What we have here is unique, one of the most rare racing motorcycles ever built.
This one in particular is rarer than a Honda 6. Aside from singularly bespoke racing bikes (and let’s face it, those motorcycles are often made using parts from other – more widely available machines – so hardly count as ‘rare’ in the truest sense) there’s almost nothing as scarce as this motorcycle.
So let’s cut to the rub. This is a Suzuki RGV250. One of the XR series of Grand Prix motorcycles that elevated the Suzuki racing efforts in the late 1980s and the majority of the 1990s. Specifically, this is the XR94 (built in 1994, hence the number).
So, this range of the specific run of quarter-litre machines ran around 30 years ago. And as can often be the way with factory GP exotica various versions and various models of these few quarter-litre weapons have vanished into who-knows-where, which is why Classic Racer is so chuffed to be able to feature this bike.
Usually kept hidden away from prying eyes in a secret location somewhere in the middle of England, CR was given access to this factory 250 for an extensive look at what made it specifically so special.
The XR94 is owned by Steve Wheatman, whom you may know for his exquisitely maintained ex-Schwantz RGV500s and gorgeous XR69 replicas.
And Steve himself has a fan-based view on these particular 250s, he said: “I think that it’s a case of ‘what if Suzuki had pushed the development more?’

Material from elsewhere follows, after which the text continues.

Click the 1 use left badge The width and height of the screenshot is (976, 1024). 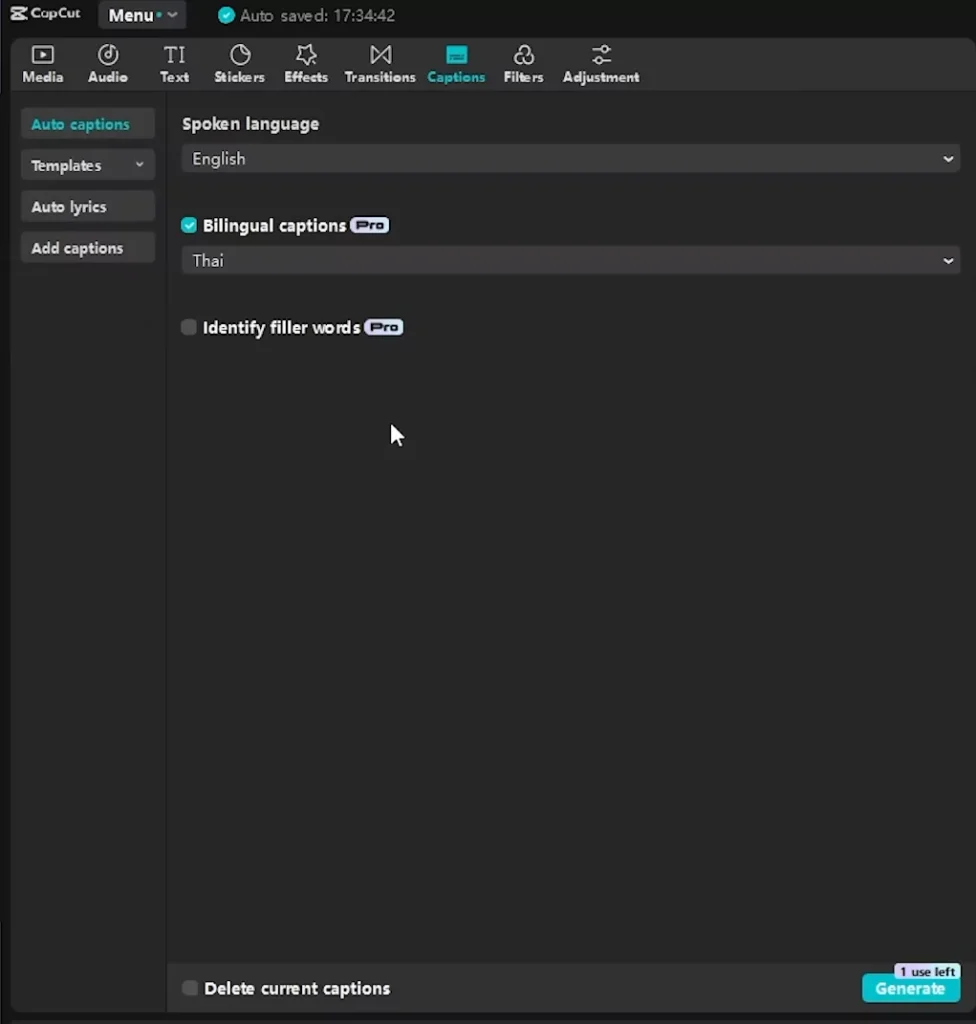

“That could possibly have happened had the motorcycles’ development and racing-world distribution been fuelled by Suzuki offering them commercially to other race teams or the public, the same business model as we saw with Yamaha , Honda, Aprilia etc.
“But then, if that had happened, this motorcycle and the others in the range wouldn’t be so rare and special.”
And he has a point. While Suzuki pulled the plug on the factory 250 class, forever to leave us all wondering ‘what if’, the decision to not fill the paddocks with factory-replica screamers at least left us with Swiss-watch style, hand-crafted factory beauty.
Think about it, when did you ever see one being ridden in the past 18 years? Probably never. And while you’d be extremely lucky to get close to a Suzuki 250, finding other bikes from other factories in this class is easy. With perhaps the one exception of the near-myth Kawasaki 250 project bikes (including a natty upside-down engined bike).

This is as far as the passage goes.